VA: All’inizio degli anni Sessanta non era necessario rifarsi alla tradizione. Io provenivo da un altro contesto: non conoscevo le regole dell’arte. La storia dell’arte non è più importante della storia della cultura in generale; ma non sapevo cosa volesse dire “conoscere”. Si poteva visitare, non si doveva rimanere. Se è vero quello che dici, e cioè che oggi gli artisti vogliono far parte di un mondo in cui possono esprimere qualcosa, la differenza con la mia generazione consiste nel fatto che non volevamo esser parte del mondo dell’arte, volevamo incontrarlo mentre andavamo avanti, usarlo e manipolarlo come un giocattolo in tutto il mondo. Non volevamo esprimere qualcosa, volevamo darle forma — contesto, soggetto, mente.
JR: Pensi che negli anni Settanta ci fosse un obiettivo politico mentre ora c’è un target politico?

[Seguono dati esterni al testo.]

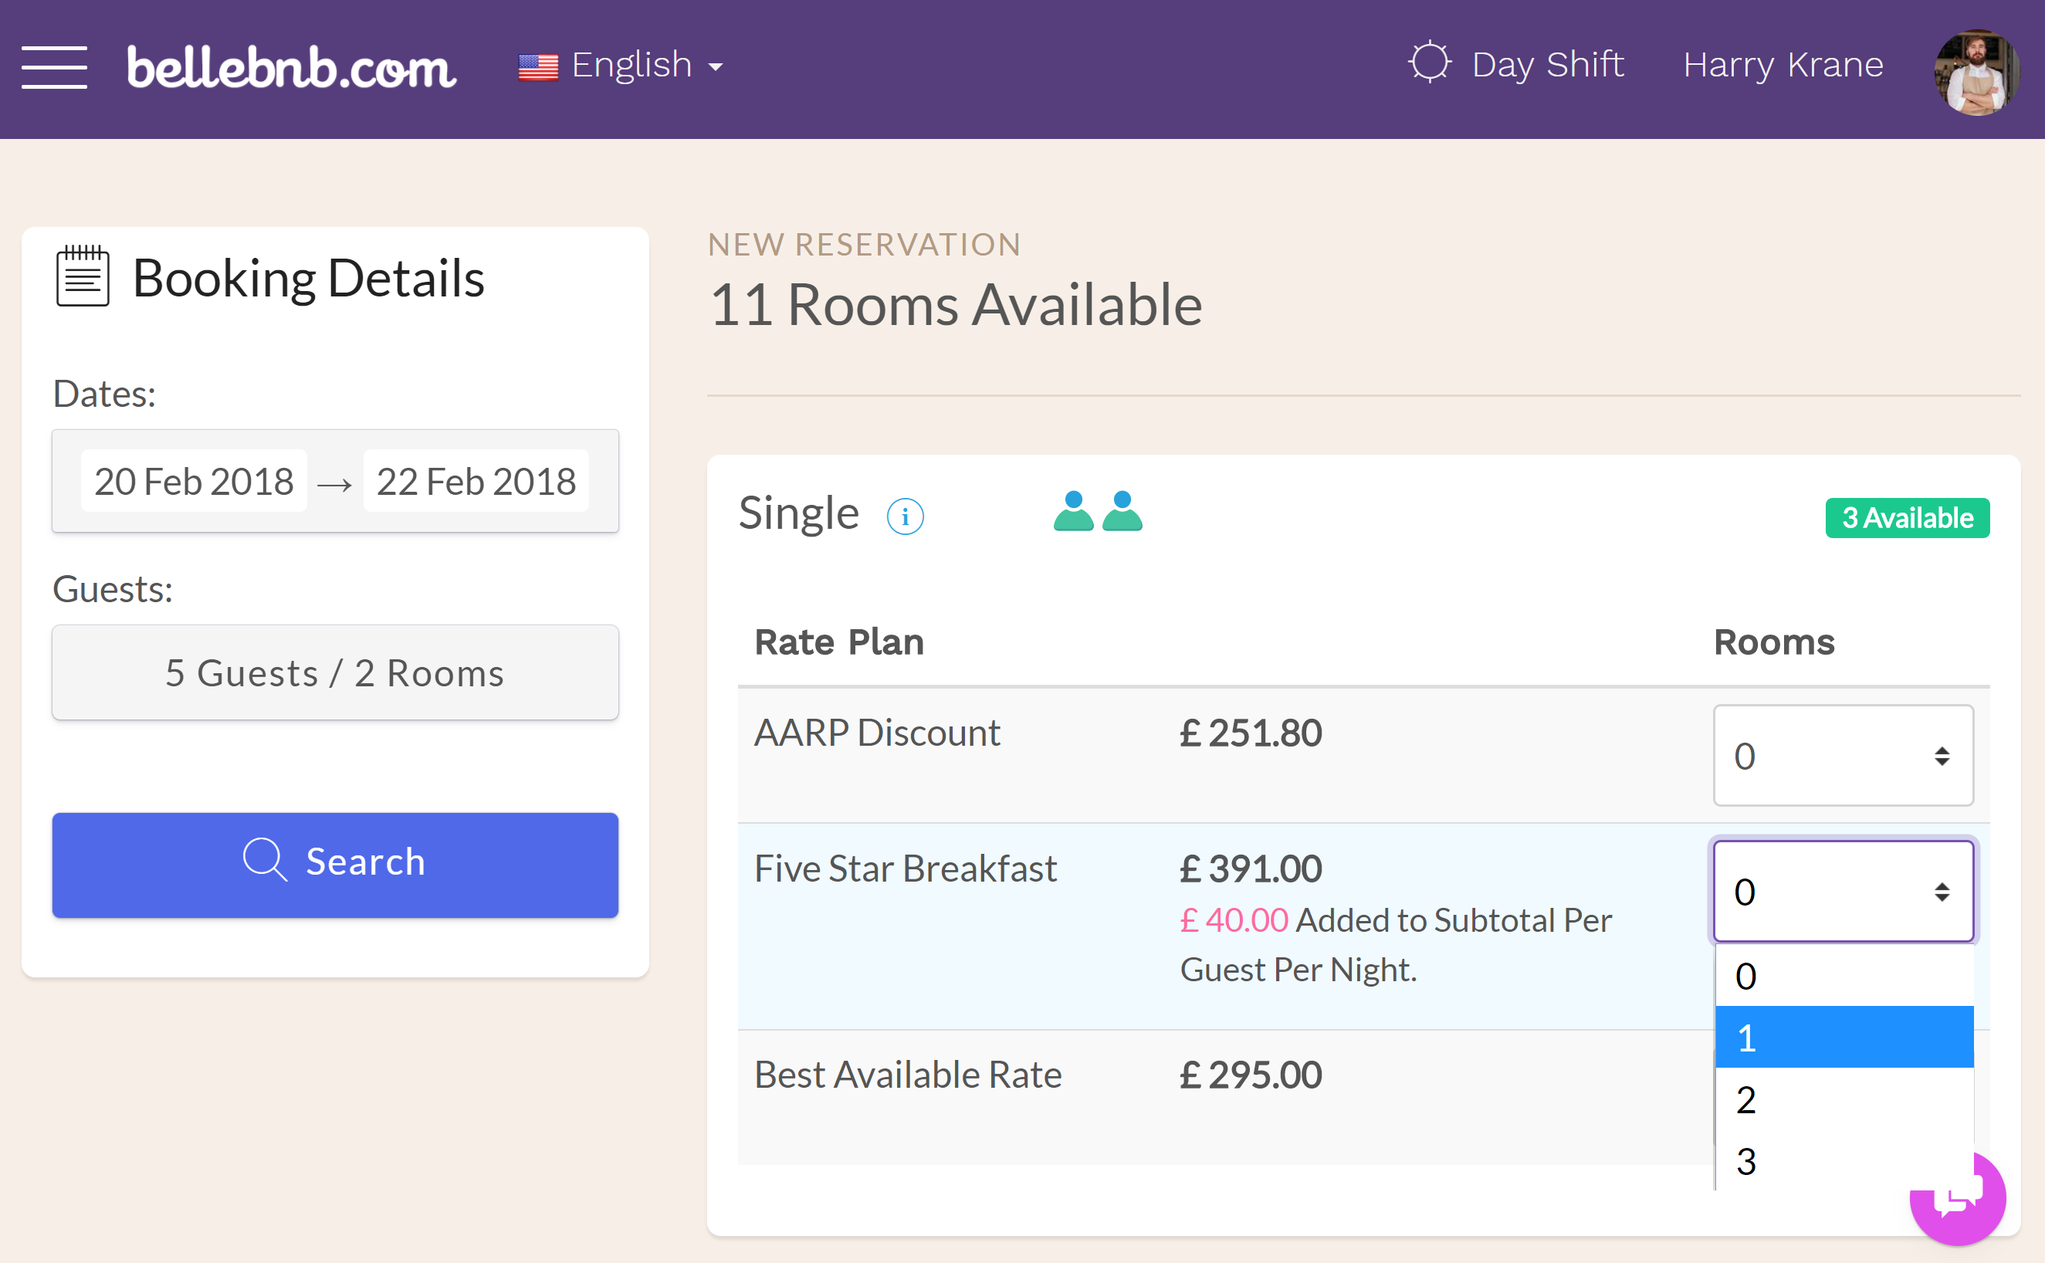Click the Guests and Rooms input field

pos(334,673)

VA: Negli anni Settanta, poiché l’arte era trattata come un sistema di distribuzione, c’era un range politico, e forse la dissipazione del concetto stesso di politica. Probabilmente, oggi, a causa del numero crescente di gallerie (una situazione che ogni artista vede nel proprio paese), c’è una concentrazione politica che dipende dai muri chiusi della galleria, all’interno dei quali ogni artista occupa un posto — chi ha a che fare con i fenomeni ecologici, chi con quello dei generi sessuali, ecc. Il potere dipende da quanto è chiuso questo sistema.
JR: Eri un autore che anelava in qualche modo al di fuori, a “esternalizzare” la voce interiore dei confini della pagina. Usavi la scrittura come un trampolino di lancio per lo spazio acustico — architettura, performance, luoghi dove potevano stare i corpi. Fare arte è stato “effimeralizzato” in modo esponenziale in altri media. Secondo me, la rabbia che oggi si osserva riflette in parte l’alienazione dalla tradizione, probabilmente in modo inconscio. Gli artisti cercano di fare da cassa di risonanza all’atmosfera dei mezzi di diffusione di massa — pubblicità, riviste e televisione — ma forse ne sono ancora schiavi.

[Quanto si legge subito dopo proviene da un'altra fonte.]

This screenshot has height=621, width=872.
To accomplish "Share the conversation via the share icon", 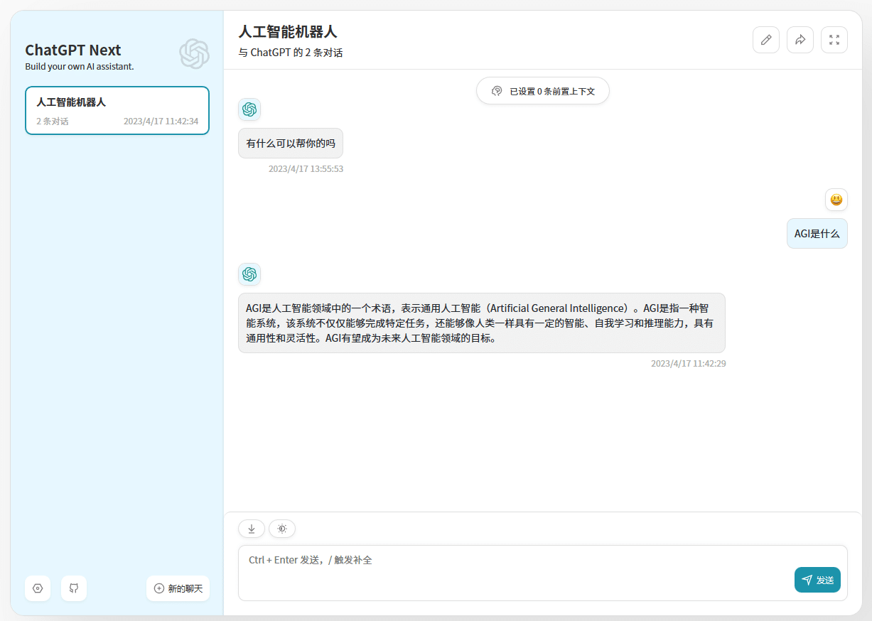I will tap(800, 40).
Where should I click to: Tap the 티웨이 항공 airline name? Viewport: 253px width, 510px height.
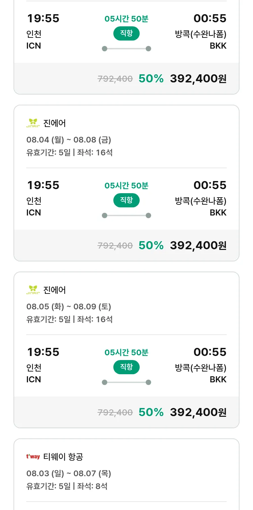pos(63,457)
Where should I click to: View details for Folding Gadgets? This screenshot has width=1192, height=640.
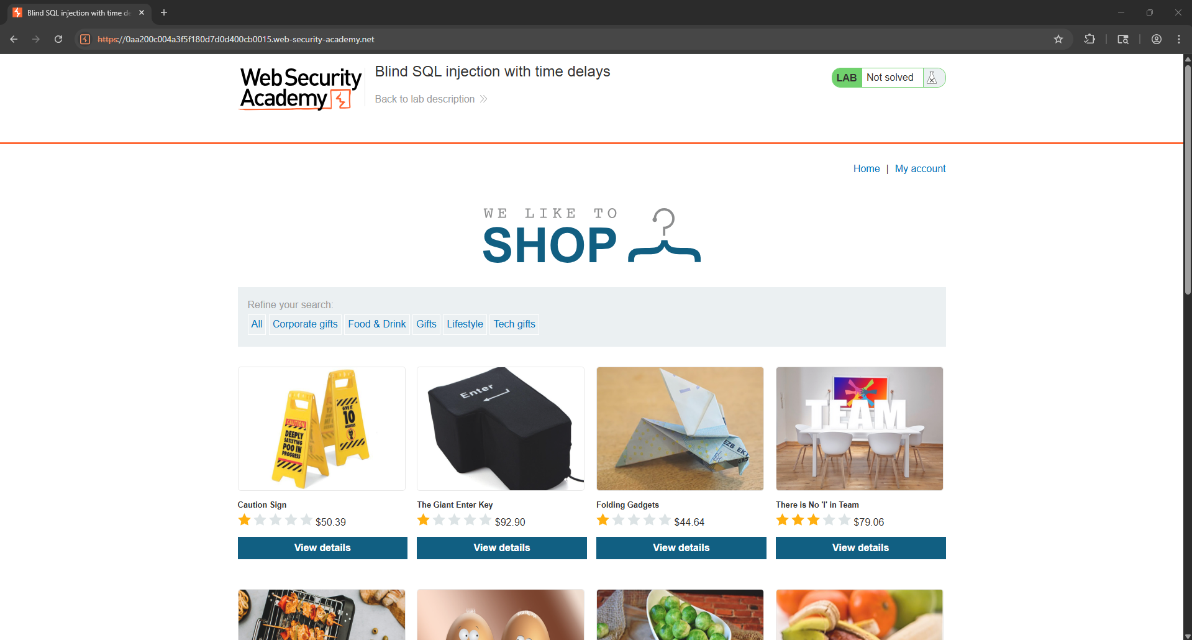tap(681, 548)
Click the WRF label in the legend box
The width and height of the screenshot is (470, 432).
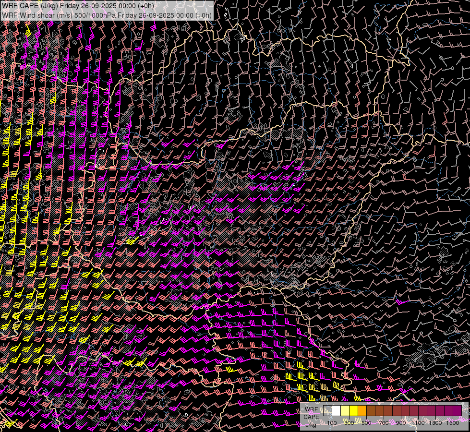[x=311, y=409]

VA: Gli artisti non devono fare da cassa di risonanza all’atmosfera dei media; l’arte non riflette un periodo. Puoi ispirarti a ciò che vedi là fuori, esserne influenzato, farne una versione o una revisione, e quindi rispedirla indietro lì fuori. Non lasciarla nel mondo dell’arte, spediscila in tutto il mondo, dove ha senso che esista nei termini di questo mondo. Se non hai i soldi della televisione e della pubblicità, prendi spunto dal punk rock: fallo nel garage; rifatti al rap: ruba e prova. Il problema non è la perdita della forma, è la corruzione di un sistema dell’arte. Non è necessario inventare nuove forme d’arte, ma una nuova struttura, un nuovo sistema (o, più precisamente, il ri-uso di un sistema da parte di persone che un tempo si sono definite artisti). Finché il lavoro rimane in un sistema dell’arte, sopravvive sottostando a quel sistema. Glorifica l’oggetto — l’arte per l’arte. O glorifica il sistema — merce. O glorifica l’artista — l’artista come colui che vede, che critica, l’artista che si comporta in maniera violenta. O glorifica il pubblico — il pubblico soddisfatto di recepire un messaggio pre-digerito. Prima mi hai chiesto se il mio lavoro fosse politico. Non ho mai voluto che lo fosse, volevo che parlasse di politica. Volevo che avesse una funzione politica. Politico, per continuare a essere politico, deve mantenere una sola posizione. Arte come politica, può esserlo allo stesso tempo da tutte e due le parti. Non è una predica, è una discussione.